En su columna “Esencia de Democracia” en el periódico Reforma, Luis Rubio dijo, en relación con la democracia y la transformación de nuestra cultura política, que “la esencia no radica en las leyes, sino en la disposición a crear una nueva civilización”.
Aquí un ejemplo de ley y civilización en nuestra historia:
El 16 de septiembre de 1828, Antonio López de Santa Anna lanzó el Plan de Perote, en el que desconocía la elección constitucional de Manuel Gómez Pedraza y, en cambio, nombraba como Presidente a Vicente Guerrero. La Constitución de 1824 establecía un sistema indirecto de votación para el Presidente de la República, por parte de las legislaturas de los Estados. En esa elección y conforme a lo establecido en la Constitución, Gómez Pedraza ganó con 11 votos, 3 más que Guerrero. Para finales de noviembre, Lorenzo de Zavala lideró la Rebelión de la Acordada en la Ciudad de México, lo que hizo huir a Gómez Pedraza y obligó al Congreso a reconocer a Guerrero como Presidente y a Anastasio Bustamante como Vicepresidente.

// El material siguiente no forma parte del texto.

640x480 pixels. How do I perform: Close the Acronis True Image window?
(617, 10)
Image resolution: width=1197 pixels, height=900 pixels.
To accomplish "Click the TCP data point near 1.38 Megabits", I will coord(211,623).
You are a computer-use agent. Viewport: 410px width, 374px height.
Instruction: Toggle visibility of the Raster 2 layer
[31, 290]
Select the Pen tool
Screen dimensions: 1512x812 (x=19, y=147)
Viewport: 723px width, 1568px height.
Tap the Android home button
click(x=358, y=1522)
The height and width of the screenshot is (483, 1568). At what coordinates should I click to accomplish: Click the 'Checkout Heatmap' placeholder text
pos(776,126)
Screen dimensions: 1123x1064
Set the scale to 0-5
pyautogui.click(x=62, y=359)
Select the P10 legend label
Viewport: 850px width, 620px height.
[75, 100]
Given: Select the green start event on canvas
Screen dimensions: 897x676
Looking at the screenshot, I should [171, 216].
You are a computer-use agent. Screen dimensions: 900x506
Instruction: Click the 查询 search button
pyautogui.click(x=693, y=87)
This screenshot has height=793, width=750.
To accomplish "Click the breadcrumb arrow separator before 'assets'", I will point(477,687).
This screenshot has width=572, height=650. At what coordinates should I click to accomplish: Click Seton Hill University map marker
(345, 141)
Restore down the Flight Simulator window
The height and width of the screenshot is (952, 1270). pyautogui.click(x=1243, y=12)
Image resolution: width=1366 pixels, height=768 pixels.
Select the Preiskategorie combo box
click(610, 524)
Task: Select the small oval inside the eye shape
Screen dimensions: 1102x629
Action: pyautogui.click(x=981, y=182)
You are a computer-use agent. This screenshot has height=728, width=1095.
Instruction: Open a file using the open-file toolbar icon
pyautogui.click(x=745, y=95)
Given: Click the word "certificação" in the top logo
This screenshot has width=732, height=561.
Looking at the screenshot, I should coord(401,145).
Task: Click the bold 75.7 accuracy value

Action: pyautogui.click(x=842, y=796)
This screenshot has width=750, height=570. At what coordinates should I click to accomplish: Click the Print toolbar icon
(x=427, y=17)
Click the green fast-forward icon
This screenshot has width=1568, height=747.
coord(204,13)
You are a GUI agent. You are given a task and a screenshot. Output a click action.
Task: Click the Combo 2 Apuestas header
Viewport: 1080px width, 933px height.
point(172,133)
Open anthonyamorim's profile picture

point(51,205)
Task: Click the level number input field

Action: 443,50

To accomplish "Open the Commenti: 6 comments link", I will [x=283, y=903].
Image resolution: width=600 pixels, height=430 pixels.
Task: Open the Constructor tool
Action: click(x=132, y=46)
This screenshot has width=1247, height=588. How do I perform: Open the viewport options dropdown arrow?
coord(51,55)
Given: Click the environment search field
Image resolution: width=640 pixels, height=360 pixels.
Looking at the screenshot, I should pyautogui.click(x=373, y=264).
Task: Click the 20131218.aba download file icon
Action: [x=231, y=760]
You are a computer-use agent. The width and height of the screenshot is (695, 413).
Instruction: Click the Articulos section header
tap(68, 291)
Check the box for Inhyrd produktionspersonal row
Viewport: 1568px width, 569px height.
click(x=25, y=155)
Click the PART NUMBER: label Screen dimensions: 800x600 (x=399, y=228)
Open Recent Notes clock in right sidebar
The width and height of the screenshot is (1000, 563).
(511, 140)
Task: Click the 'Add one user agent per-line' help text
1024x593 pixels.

Este episodio de los primeros años de México como nación independiente es una muestra de que la Ley por sí misma no es eficiente ni eficaz, si no existe una cultura política integrada en la sociedad. El derecho como consecuencia de la civilización y orden social pierde cauce ante la incivilidad democrática, porque la norma solo decora la actividad política, no la rige, y solo es útil en tanto que sirva a los intereses de quien gobierna.
En un estado de derecho es evidente que la ley es fundamental y que su validez descansa en los derechos humanos, como también en el ejercicio del poder por autoridades competentes. Sin embargo, tiempo llevamos ya en México en que se gobierna a punta de legislación y poco o nada parece cambia; a lo mucho produce magros resultados. Hay una inflación legislativa, como diría Ferrajoli, que provoca desánimo en la autoridad de la ley, pero también en su eficacia. Es decir, en su capacidad para alterar situaciones o circunstancias en la sociedad, que produzcan beneficios en sus causas y consecuencias. Porque en palabras del Príncipe de Salina, la ley sirve para cambiar todo, para que todo siga igual.
Esto parte de la concepción que se tenga del derecho en sí mismo. Ya sea como generador de conductas o regulador de realidades existentes. El derecho con su millar de acepciones y como culmen de la civilización y de la humanidad, es límite y potencia al mismo tiempo. La norma, su expresión más acabada, es o debería ser el resultado de consensos sociales derivados de necesidades reales; la deducción de una circunstancia que necesita ser reconocida por el Estado y articulada en beneficio de la colectividad a la que se encuentra dirigida.
Pero la ley tiene sus propias limitaciones, que se encuentran precisamente en la cultura jurídica y política. Por más que existan leyes justas, correctas y adecuadas, si no existe voluntad por cumplirlas, por parte de gobierno y gobernados, no habrá ningún recurso disponible para la democracia y la libertad y la igualdad que la sostienen. Por ello, para transformar nuestra realidad política no es necesario acudir a la Ley, aun cuando ajustes se requieren en algunos frentes, sino, en palabras de Luis Rubio, el cambio se halla en la disposición para crear una nueva civilización.
Las transformaciones sociales y políticas surgen a partir de cambios de paradigmas; cuando es posible hablar de un nuevo orden y un antiguo régimen. En México, la transformación tan aplaudida y bienvenida no debe hacerse por el Poder Legislativo (o únicamente en éste), porque la ley no será suficiente. En un extremo quizás sea innecesaria. Sino que debe de implicar una revolución profunda que consista en el alumbramiento de una nueva forma de comprender lo público, lo político y lo colectivo: una nueva civilización.